HF_LLAMA_MODEL=TensorRT-LLM/Meta-Llama-3-70B-Instruct
ENGINE_PATH=tensorrtllm_backend/all_models/inflight_batcher_llm/tensorrt_llm/1
python3 tools/fill_template.py -i all_models/inflight_batcher_llm/preprocessing/config.pbtxt tokenizer_dir:${HF_LLAMA_MODEL},tokenizer_type:auto,triton_max_batch_size:64,preprocessing_instance_count:1
python3 tools/fill_template.py -i all_models/inflight_batcher_llm/postprocessing/config.pbtxt tokenizer_dir:${HF_LLAMA_MODEL},tokenizer_type:auto,triton_max_batch_size:64,postprocessing_instance_count:1
python3 tools/fill_template.py -i all_models/inflight_batcher_llm/tensorrt_llm_bls/config.pbtxt triton_max_batch_size:64,decoupled_mode:True,bls_instance_count:1,accumulate_tokens:False
python3 tools/fill_template.py -i all_models/inflight_batcher_llm/ensemble/config.pbtxt triton_max_batch_size:64
python3 tools/fill_template.py -i all_models/inflight_batcher_llm/tensorrt_llm/config.pbtxt triton_max_batch_size:64,decoupled_mode:True,max_beam_width:1,engine_dir:${ENGINE_PATH},max_tokens_in_paged_kv_cache:,max_attention_window_size:2560,kv_cache_free_gpu_mem_fraction:0.95,exclude_input_in_output:True,batching_strategy:inflight_fused_batching,max_queue_delay_microseconds:0
Install BentoML.
pip install bentoml
Make sure you are in the llama-3-70b-instruct
directory and import the model to the BentoML Model Store.
python pack_model.py
We have defined a BentoML Service in service.py
. To serve it locally, first create a Docker container environment for TensorRT-LLM:
docker run --runtime=nvidia --gpus all --volume ${PWD}:/TensorRT-LLM --entrypoint /bin/bash -it --workdir /TensorRT-LLM nvcr.io/nvidia/tritonserver:24.04-trtllm-python-py3
Install the dependencies.
pip install -r requirements.txt
Start the Service.
$ bentoml serve .
2024-06-07T05:16:38+0000 [INFO] [cli] Starting production HTTP BentoServer from "service:TRTLLM" listening on http://localhost:3000 (Press CTRL+C to quit)
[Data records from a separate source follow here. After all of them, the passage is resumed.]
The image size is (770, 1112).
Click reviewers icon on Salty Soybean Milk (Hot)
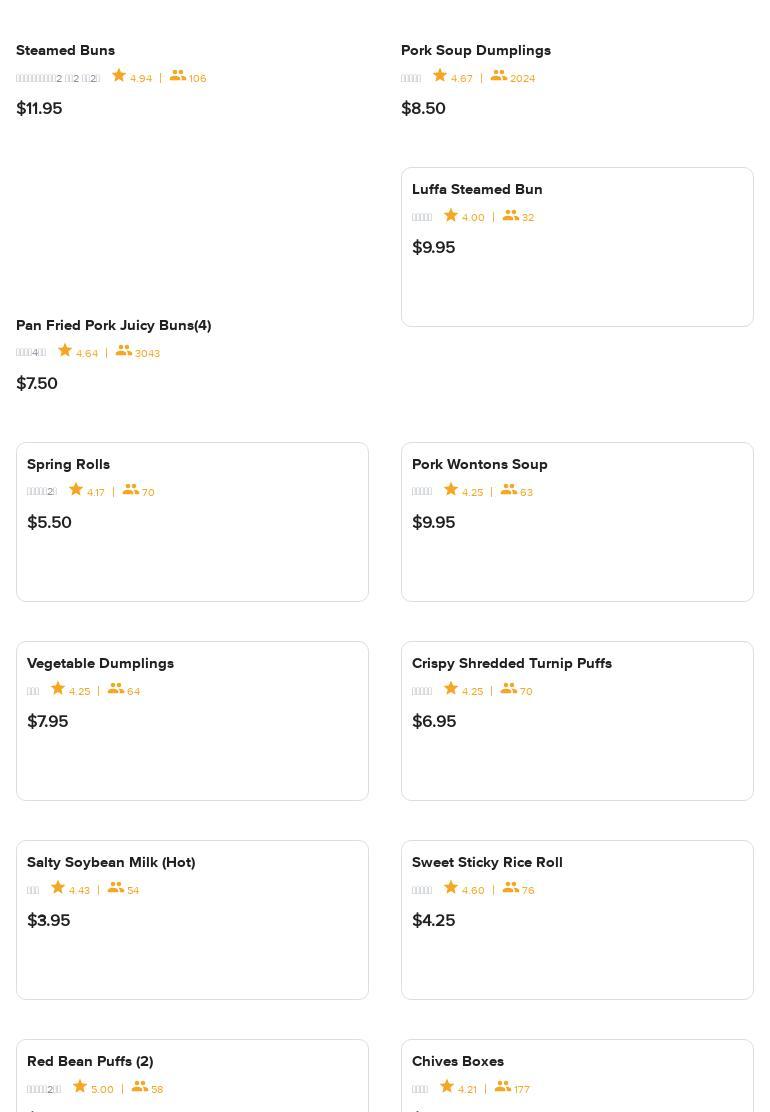(x=116, y=888)
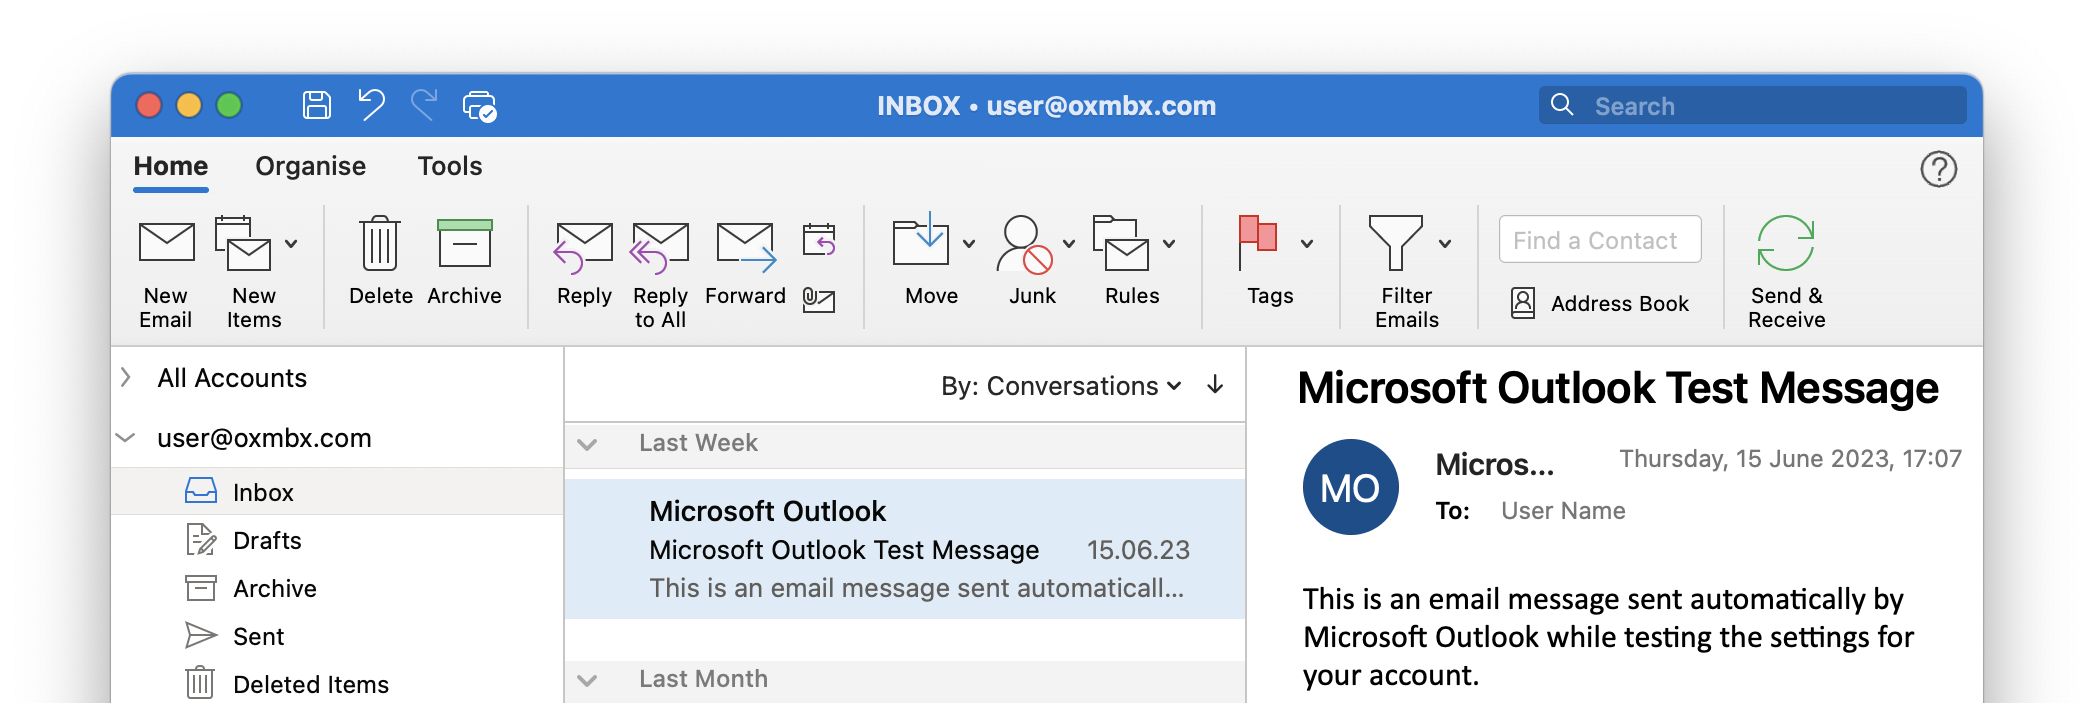Forward the selected email
The height and width of the screenshot is (703, 2095).
[x=745, y=248]
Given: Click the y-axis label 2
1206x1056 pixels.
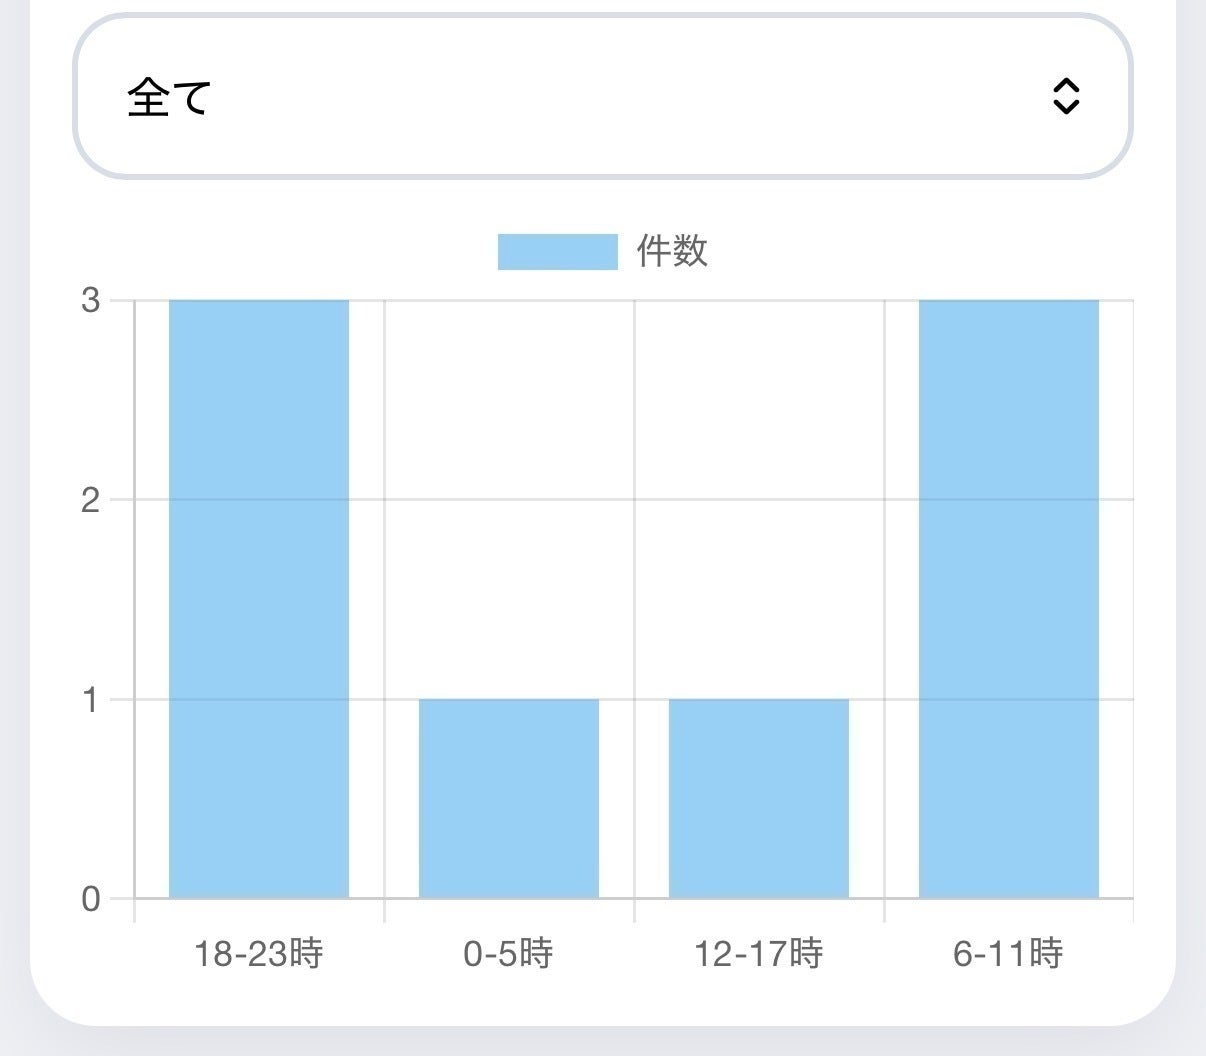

The server is now active at http://localhost:3000. You can interact with it using the Swagger UI or in other different ways.
CURL
curl -X 'POST' \
'http://localhost:3000/generate' \
-H 'accept: text/event-stream' \
-H 'Content-Type: application/json' \
-d '{
"prompt": "Explain superconductors like I'\''m five years old",
"max_tokens": 1024
}'
Python client
import bentoml
with bentoml.SyncHTTPClient("http://localhost:3000") as client:
response_generator = client.generate(
prompt="Explain superconductors like I'm five years old",
max_tokens=1024
)
for response in response_generator:
print(response, end='')
After the Service is ready, you can deploy the application to BentoCloud for better management and scalability. Sign up if you haven't got a BentoCloud account.
Make sure you have logged in to BentoCloud, then run the following command to deploy it. Note that you need to specify the CUDA version in bentofile.yaml
.
bentoml deploy .
Once the application is up and running on BentoCloud, you can access it via the exposed URL.
Note: For custom deployment in your own infrastructure, use BentoML to generate an OCI-compliant image.